▶ DOCUMENT
Yacht captains are in control on board; they set and enforce the rules. So when regulations and contracts stipulate vacations, why don’t they take them? The answers from this month’s Triton From the Bridge discussion group show some of the challenges and priorities – and fears – of captains in the yacht industry.

The summertime conversation started with laughs at the mention of the word “vacation.”

“Vacation? What’s that?”

“It’s in the contract, but we never get it.”

“Vacation is what other people take at our expense.”

When was the last time these captains took one?

“I can’t remember when,” a captain said.

There are several reasons why many captains don’t use vacation time. At the top of that list is simply the job. Duties pile on with the yacht, the crew, the owner, the shipyard or a number of other factors. And the captain is responsible for all of it, according to these captains.

The excuses continued as they explained why vacations drop down on the priority list. One is that some captains make sure crew get vacations first.

“I just couldn’t get it for myself,” a captain said. “It is absolutely better for crew morale for them to take vacation.”

A unique hurdle is that because yachts are vacations, some owners feel that the captain can’t possibly need more of a vacation.

“Owners think we are on vacation all the time. ‘When I’m not here, you’re not doing anything anyway,’ ” one captain said. “Like the boat just stays this way magically?” 

 “That’s a big problem – owners don’t think we do a lot,” another captain said. “They probably think we do 20% of what we do.”

Individual comments are not attributed to encourage candid discussion; attending captains are identified in the accompanying photograph. Captains who make their living running someone else’s yacht are welcome to join in the conversation. Email to editor@the-triton.com for an invitation to our monthly From the Bridge discussion.

▶ LISTING
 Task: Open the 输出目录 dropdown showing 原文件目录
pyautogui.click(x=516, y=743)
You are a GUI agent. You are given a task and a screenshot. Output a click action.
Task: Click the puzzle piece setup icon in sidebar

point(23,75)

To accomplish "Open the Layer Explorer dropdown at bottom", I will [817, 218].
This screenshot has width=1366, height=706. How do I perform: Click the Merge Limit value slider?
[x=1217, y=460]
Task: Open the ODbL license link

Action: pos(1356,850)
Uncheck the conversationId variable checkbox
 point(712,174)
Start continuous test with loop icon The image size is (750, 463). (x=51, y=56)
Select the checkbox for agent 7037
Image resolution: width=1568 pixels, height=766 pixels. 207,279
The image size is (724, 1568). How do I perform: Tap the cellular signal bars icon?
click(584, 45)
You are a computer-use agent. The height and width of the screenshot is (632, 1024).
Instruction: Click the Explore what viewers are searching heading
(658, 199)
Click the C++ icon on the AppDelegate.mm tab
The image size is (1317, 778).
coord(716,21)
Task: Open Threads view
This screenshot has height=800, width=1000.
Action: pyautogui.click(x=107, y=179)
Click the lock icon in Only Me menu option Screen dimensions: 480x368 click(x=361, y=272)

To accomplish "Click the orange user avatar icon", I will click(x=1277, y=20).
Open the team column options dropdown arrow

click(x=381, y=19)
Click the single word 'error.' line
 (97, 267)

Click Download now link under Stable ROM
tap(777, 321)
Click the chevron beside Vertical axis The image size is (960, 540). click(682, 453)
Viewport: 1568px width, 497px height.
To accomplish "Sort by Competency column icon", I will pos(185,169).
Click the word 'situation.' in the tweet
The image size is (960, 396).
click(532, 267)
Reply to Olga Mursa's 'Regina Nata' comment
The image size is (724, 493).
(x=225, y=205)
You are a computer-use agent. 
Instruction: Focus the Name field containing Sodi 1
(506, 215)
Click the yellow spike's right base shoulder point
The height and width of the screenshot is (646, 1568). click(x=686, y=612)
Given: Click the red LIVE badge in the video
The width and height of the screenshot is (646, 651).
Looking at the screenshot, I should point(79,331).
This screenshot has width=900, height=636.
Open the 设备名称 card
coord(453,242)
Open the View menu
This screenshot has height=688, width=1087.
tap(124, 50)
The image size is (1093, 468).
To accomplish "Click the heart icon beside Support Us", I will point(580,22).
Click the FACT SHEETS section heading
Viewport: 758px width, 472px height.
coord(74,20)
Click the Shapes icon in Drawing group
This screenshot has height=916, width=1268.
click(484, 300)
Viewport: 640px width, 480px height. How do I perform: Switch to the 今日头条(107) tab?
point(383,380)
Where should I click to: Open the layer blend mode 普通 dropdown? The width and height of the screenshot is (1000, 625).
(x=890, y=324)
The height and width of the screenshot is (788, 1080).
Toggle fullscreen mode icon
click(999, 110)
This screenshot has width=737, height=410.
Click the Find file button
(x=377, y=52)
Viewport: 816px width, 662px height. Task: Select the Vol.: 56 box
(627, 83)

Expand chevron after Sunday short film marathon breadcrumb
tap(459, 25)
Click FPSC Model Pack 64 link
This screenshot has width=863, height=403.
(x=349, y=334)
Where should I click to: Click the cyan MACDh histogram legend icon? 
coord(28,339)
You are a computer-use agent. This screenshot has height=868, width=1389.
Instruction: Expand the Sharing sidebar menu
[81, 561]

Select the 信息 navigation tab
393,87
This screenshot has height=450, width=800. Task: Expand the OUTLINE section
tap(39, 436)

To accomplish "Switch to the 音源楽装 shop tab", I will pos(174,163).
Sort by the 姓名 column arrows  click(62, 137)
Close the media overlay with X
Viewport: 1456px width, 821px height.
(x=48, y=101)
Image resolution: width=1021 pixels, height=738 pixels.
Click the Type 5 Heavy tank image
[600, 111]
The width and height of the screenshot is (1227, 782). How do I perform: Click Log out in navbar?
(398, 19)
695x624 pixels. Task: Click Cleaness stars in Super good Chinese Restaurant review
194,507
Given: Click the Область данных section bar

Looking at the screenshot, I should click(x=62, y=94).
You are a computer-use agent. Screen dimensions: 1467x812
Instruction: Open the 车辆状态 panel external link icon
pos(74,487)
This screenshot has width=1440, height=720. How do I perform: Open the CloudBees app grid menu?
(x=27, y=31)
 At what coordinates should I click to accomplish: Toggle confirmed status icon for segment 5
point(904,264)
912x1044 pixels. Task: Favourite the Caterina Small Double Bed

▶ REQUIRED TASK 1
In the article on yacht captains and vacations, what is at the top of the list of reasons many captains don't use vacation time?
▶ REQUIRED TASK 2
Continue the article on yacht captains and vacations, starting after its last sentence.

▶ REPLY 1
The job itself.

▶ REPLY 2
Similarly, owners may not see captain vacation time as a priority.

“In the contract, vacation is laid down in stone,” a captain said. “Owners, they won’t honor that. If they want to use the boat, they use it.”

Also, there is a private fear that taking a vacation could cost a job.

“When the captain is off, he’s worrying about what he may come back to,” a captain said. “I’ve heard so many times when the captain gets the call not to come back and they keep the relief captain.”

Attendees of The Triton’s From the Bridge discussion this month are, back row from left, Capt. Jon Brunold, freelance; Capt. Jeromy Mold; Capt. Herberth Uribe of M/Y Lumiere; Capt. John Wampler, contract captain; Capt. Brett Eagan; and Capt. Phillip Nash; front row from left, Capt. Carl Moughan, freelance; and Capt. Scott Redlhammer of M/Y Serque.
Photo by Dorie Cox

Vacation means off-duty

To ensure that everyone was talking about the same thing, we clarified the meaning of the word “vacation.” Several in this group started with what it is not.

“If you’re in communication with the [relief] captain and crew every day, that’s not a vacation,” one captain said.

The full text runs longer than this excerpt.